While discussing use of the Synclavier on Mothers of Prevention, I mention 'Revolution 9'.
"What's 'Revolution 9'?" responds Zappa. "I never heard it. I didn't like The Beatles. They sang about love and stuff – not my style."
So what does Frank Zappa listen to, other than his own compositions?
"I have little or no recreational listening time. Given the choice between listening to a record and watching the news, I'm going to watch the news.
"I've got a good record collection, and sometimes I miss listening to it, but if I've got a spare minute, it seems I'd feel guilty if I didn't pay attention to what's going on in the news. Because next day, somebody's going to call me on the phone and ask my opinion on something.
"...I won't say I've heard it all, but I've heard all the stuff I like. There may be some other little surprises lurking out there, but I haven't been too assiduous in tracking them down.
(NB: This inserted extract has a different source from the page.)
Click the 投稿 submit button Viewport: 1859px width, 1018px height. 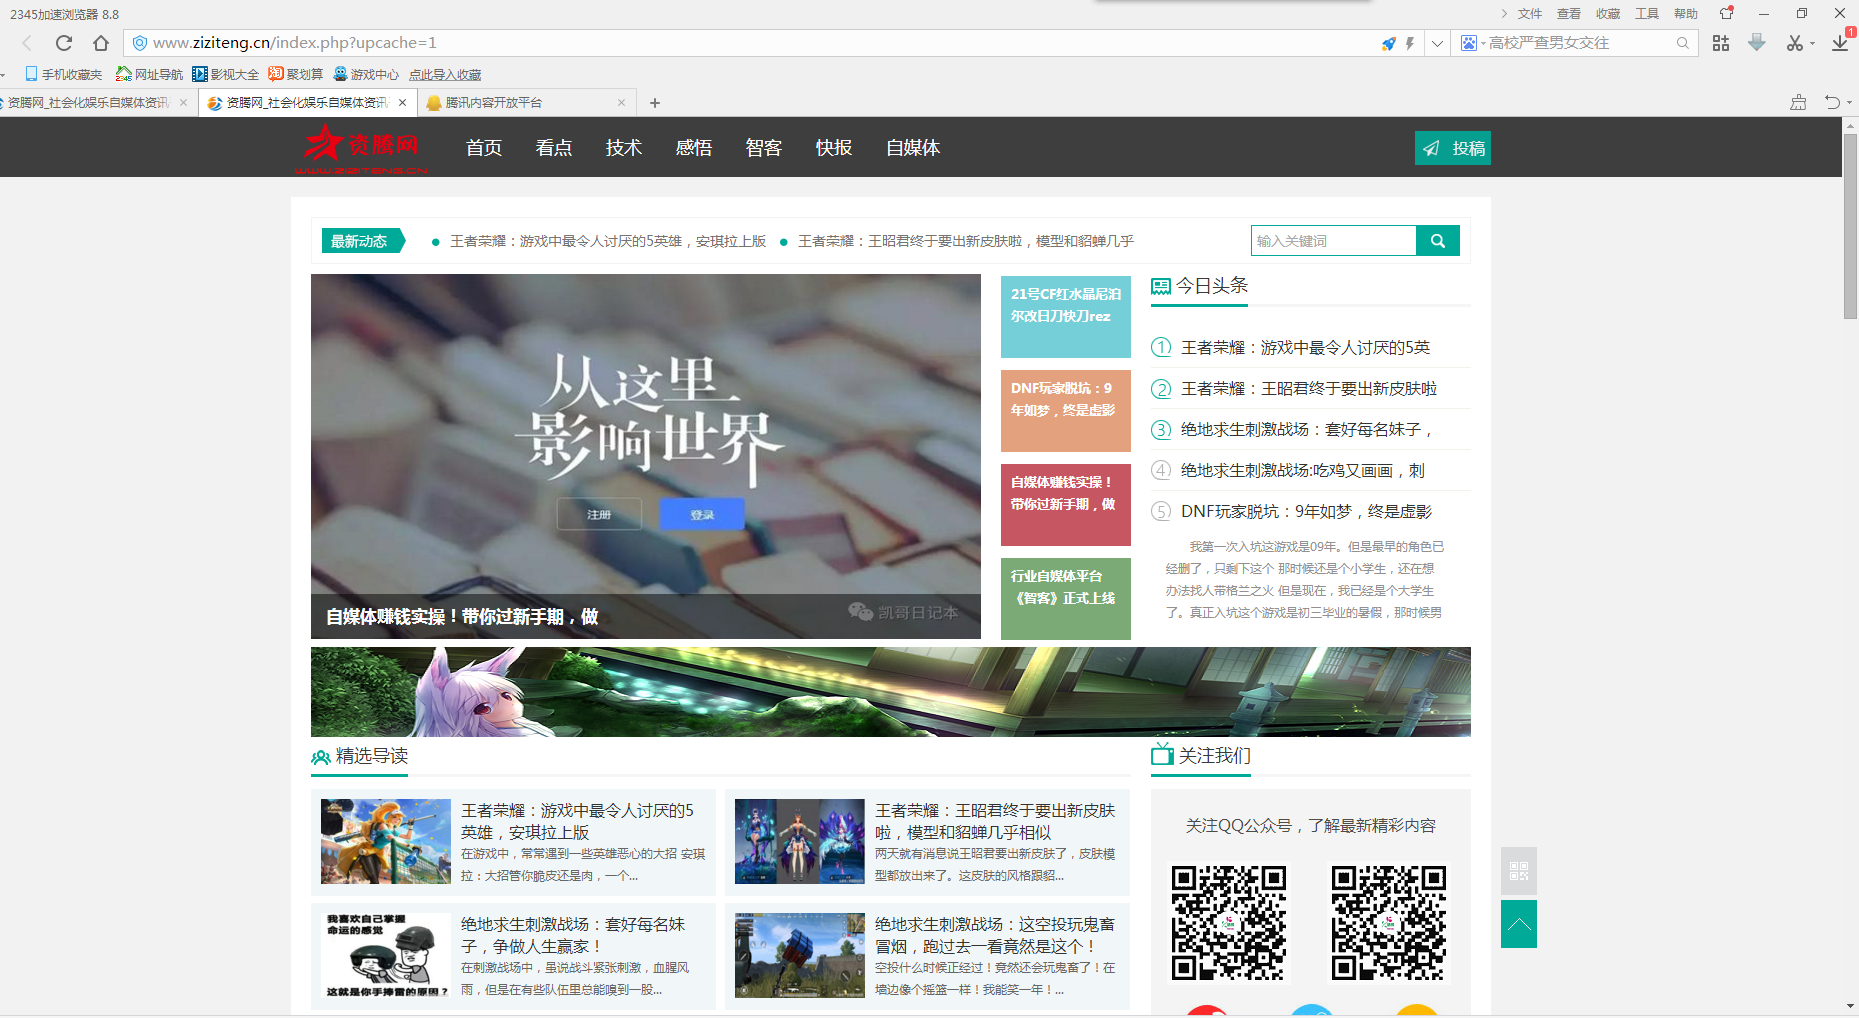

"I like Bulgarian music, I like Indian music, I like Arab and Tibetan and French Renaissance dance music. I like recordings of lute music, and most of the early 20th Century composers, until economics took over and we wound up with minimalism. I'm not too fond of that. I'm not enthusiastic about cowboy music. Early heavy metal I like – early Black Sabbath and rhythm 'n' blues. I even like some disco music, when it's clever and the production is fantastic. I'm not crazy about the stuff they have on MTV; it's not much to listen to. But some of the pictures are nice."
Well, if Frank Zappa's plans to put out a clay animation video for one of the tracks from Jazz From Hell materialise, there will be plenty to listen to.